La scorsa settimana 19 associazioni rappresentative dell’intera industria culturale e creativa italiana, fra cui Confindustria Cultura, Aie, Fimi, hanno inviato un appello agli europarlamentari per il sì alla riforma. Un post del 3 marzo sul blog Google, a firma di Kent Walker, Svp Global Affairs, parla invece di «un passo avanti e due indietro» con miglioramenti rispetto al testo originario, ma aspetti valutati come critici sia sull’articolo 13 (ad esempio la non chiarezza sui requisiti in base ai quali i titolari dei diritti sarebbero tenuti a collaborare per identificare i rispettivi contenuti) sia per l’articolo 11 («danneggia gli editori piccoli ed emergenti»).
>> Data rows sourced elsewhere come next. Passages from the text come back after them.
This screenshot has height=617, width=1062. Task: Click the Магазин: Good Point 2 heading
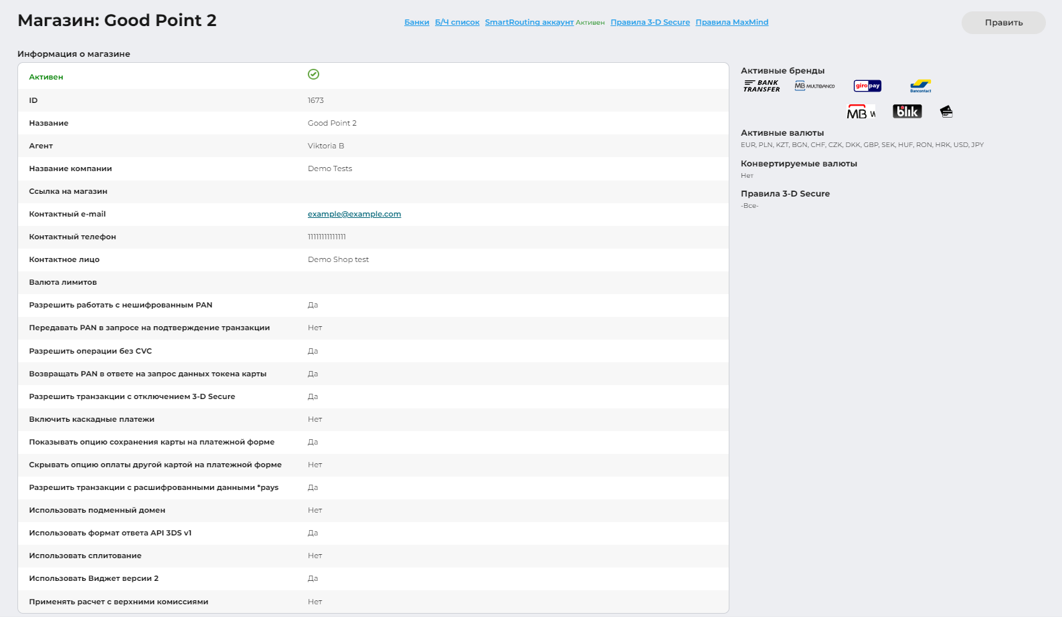117,21
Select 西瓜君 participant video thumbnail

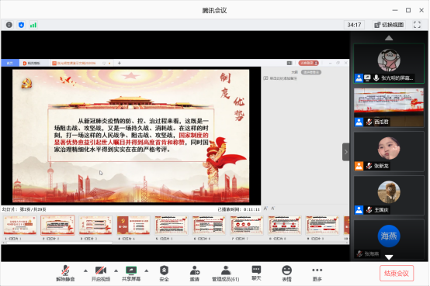click(389, 108)
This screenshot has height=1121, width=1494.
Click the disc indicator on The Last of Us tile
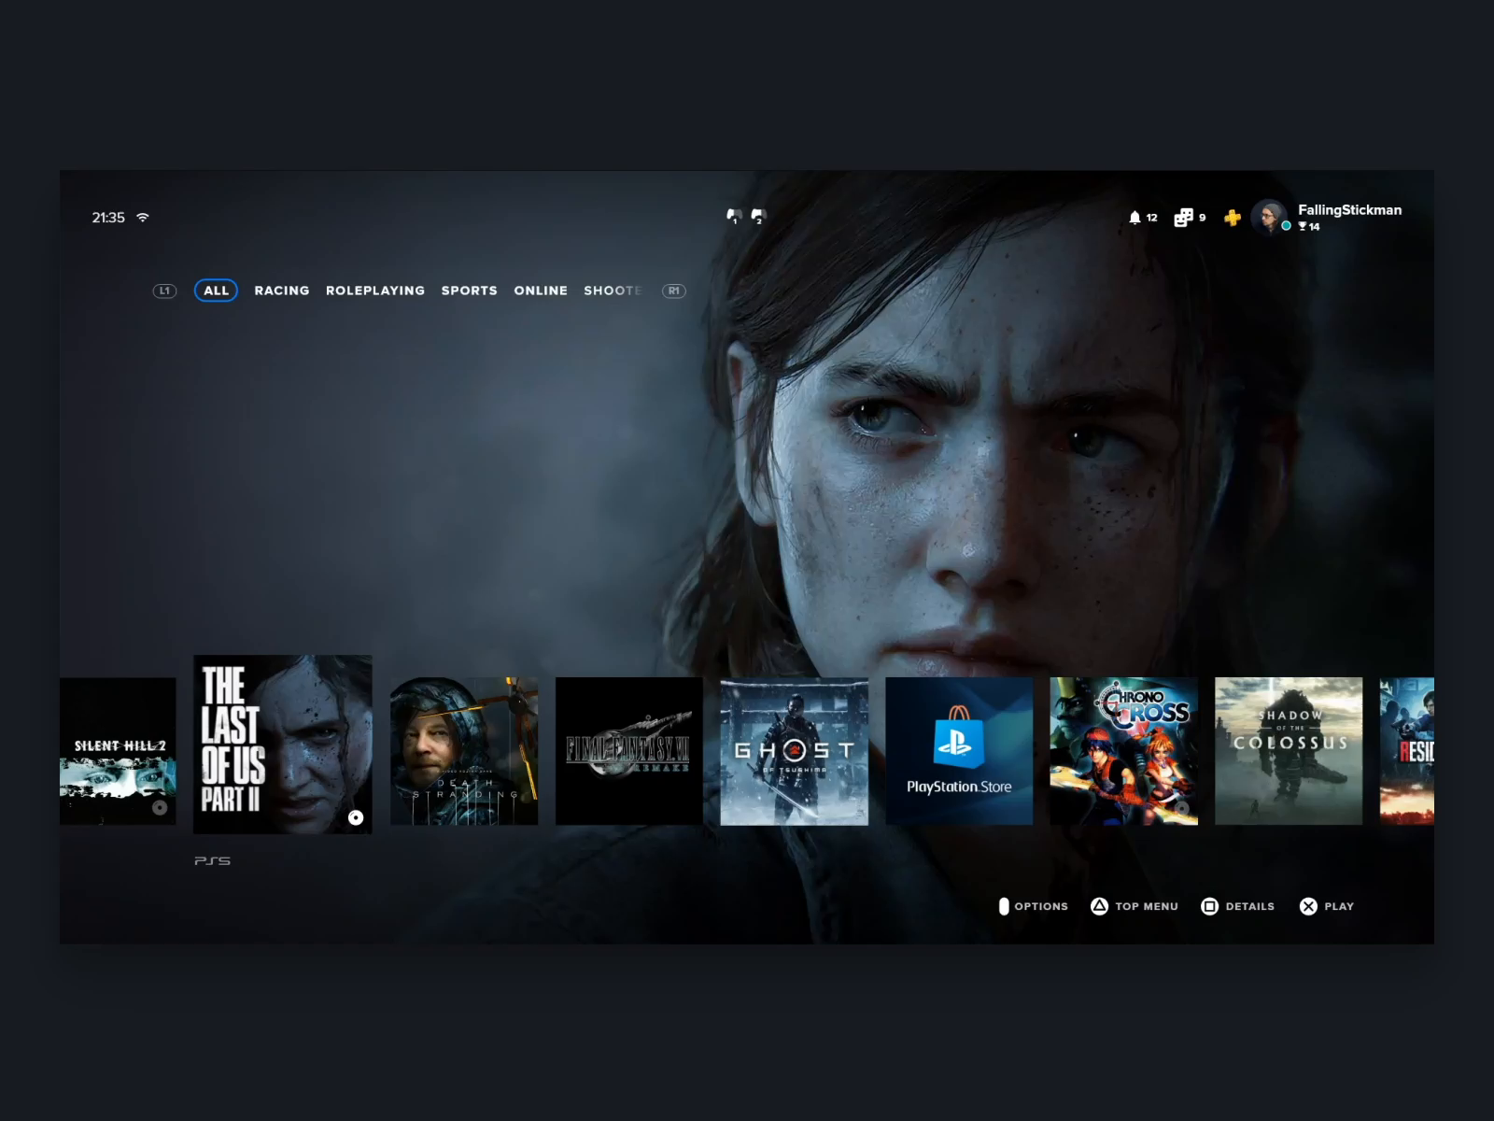[357, 816]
«Porto avanti la mia battaglia a difesa del diritto d’autore con tutte le mie forze», dice al Sole 24 Ore il presidente Siae, Giulio Rapetti Mogol. Appena nominato presidente Siae, Mogol è subito volato a Strasburgo, dove all’indomani si sarebbe tenuto il voto sulla direttiva copyright: «Volevo fare un’azione plateale e così ho fatto. Avevo con me cartelloni in cui era scritto: voi avete i miliardi, noi le ragioni». Da allora Mogol è stata una delle voci più decise a favore della riforma Ue.
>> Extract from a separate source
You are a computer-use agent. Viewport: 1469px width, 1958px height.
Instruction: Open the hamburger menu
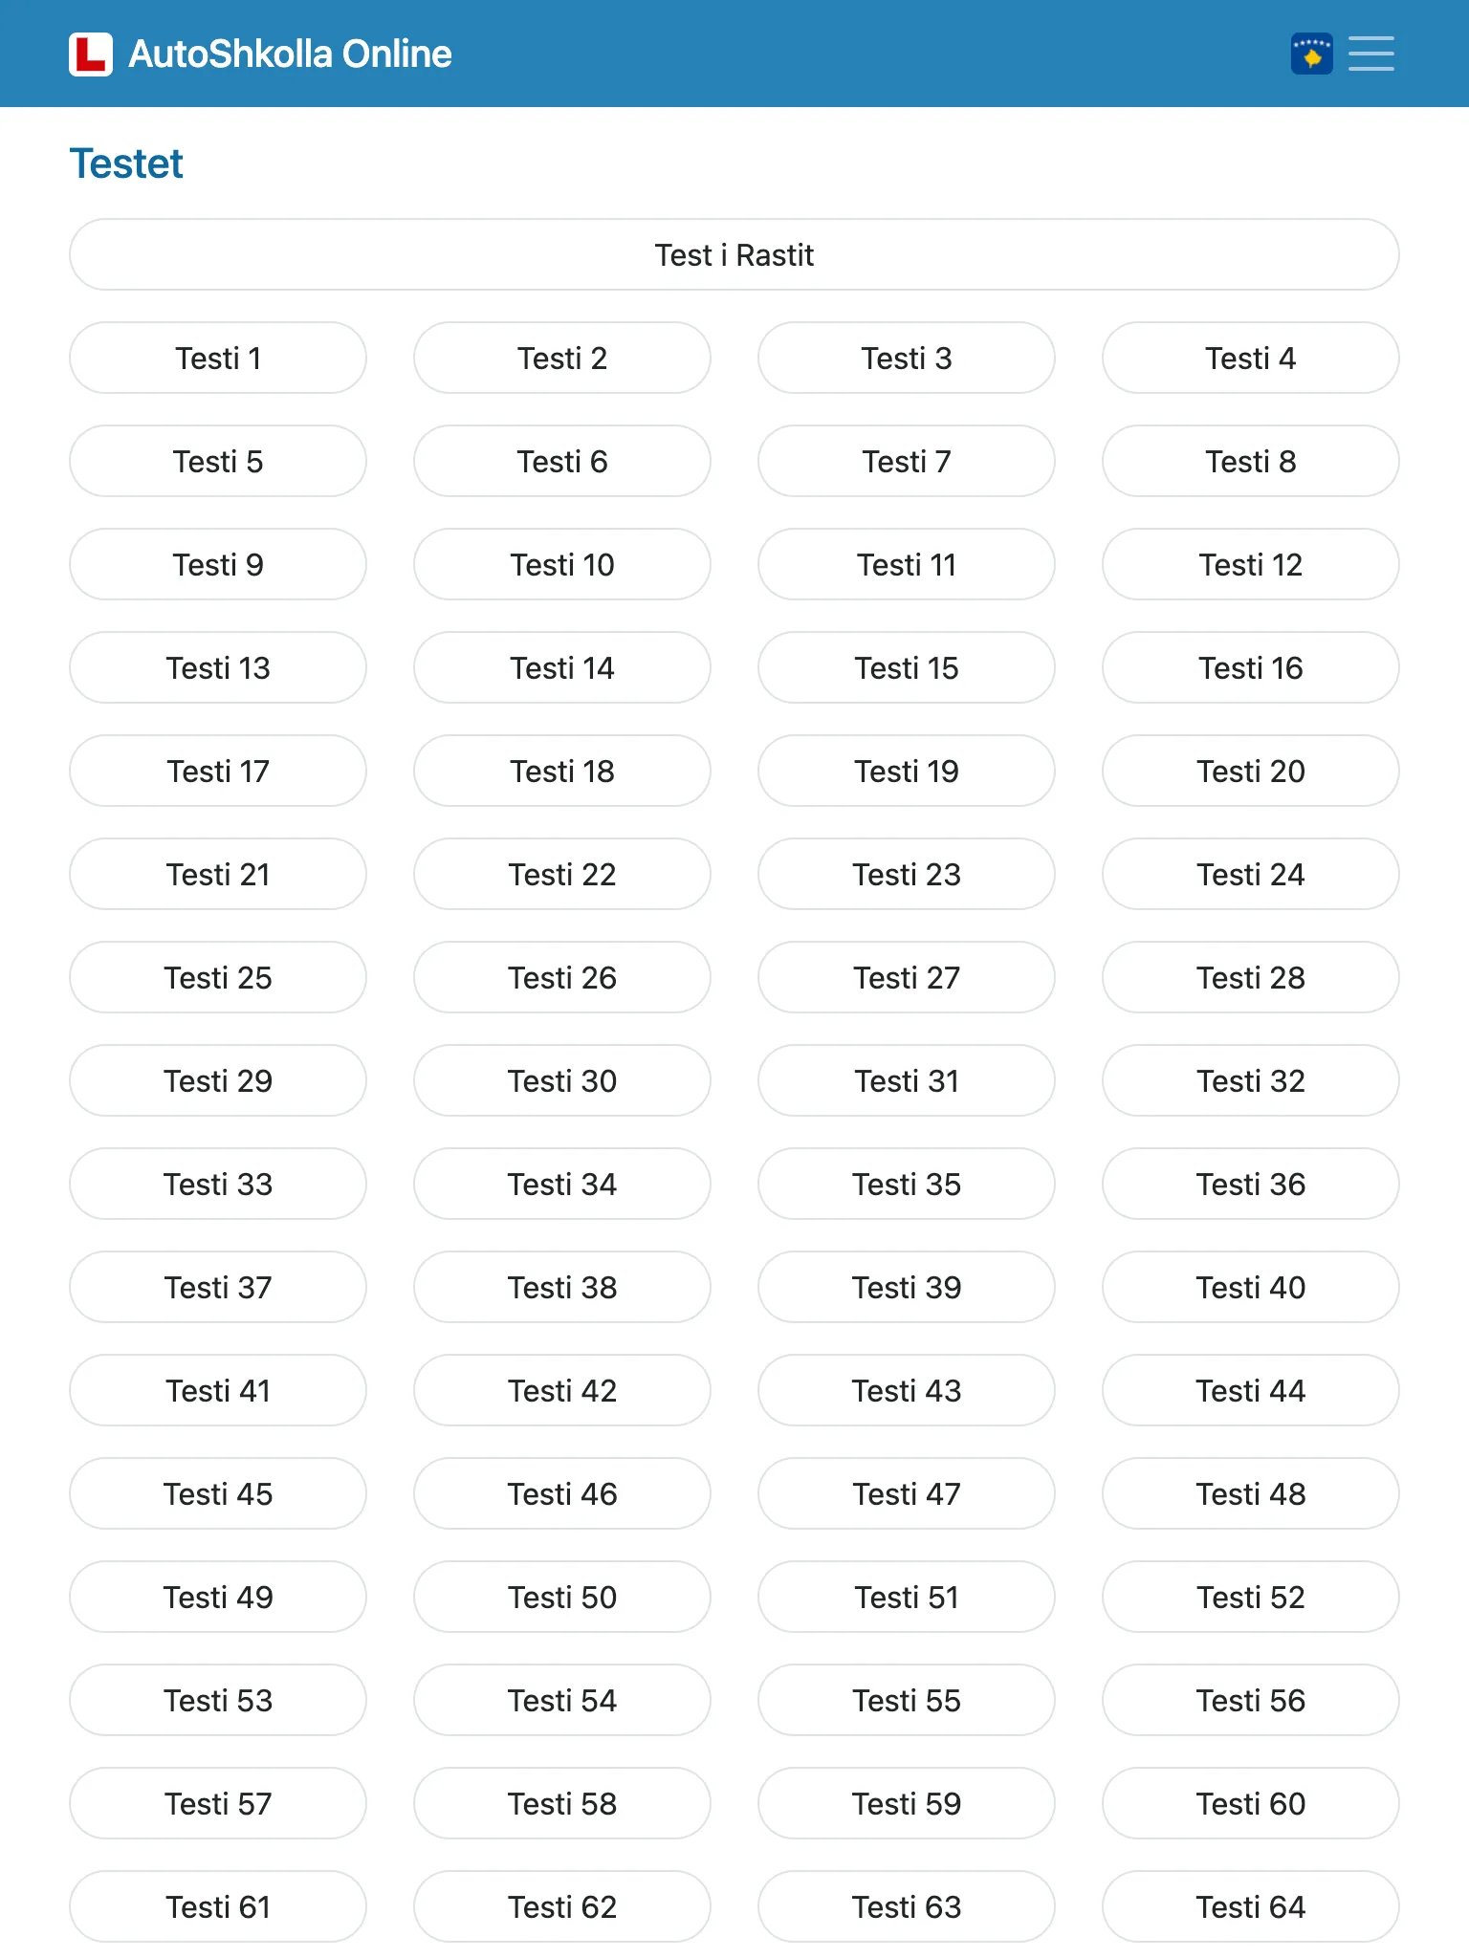coord(1370,54)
Il sondaggio non fa che aumentarne la convinzione. «Il diritto d’autore è il diritto che garantisce agli autori la possibilità di vivere dei frutti dell’attività creativa. Ci sono 20mila giovani creativi che guadagnano meno di mille euro al mese e pagano le tasse fino all’ultimo». A questo punto, dice Mogol, «vorrei capire perché, come Siae, chiediamo un contributo minimo anche alle parrocchie e dovremmo essere disposti a non avere la giusta remunerazione da chi fa profitti per miliardi sulle spalle dell’industria creativa». Per Mogol, poi, «non è accettabile» quando si indica come soluzione la deindicizzazione come possibilità per gli editori e all’industria creativa. «Dico solo – replica – che è in atto un’azione di lobbying fortissima e pericolosissima. Senza diritto d’autore la cultura muore».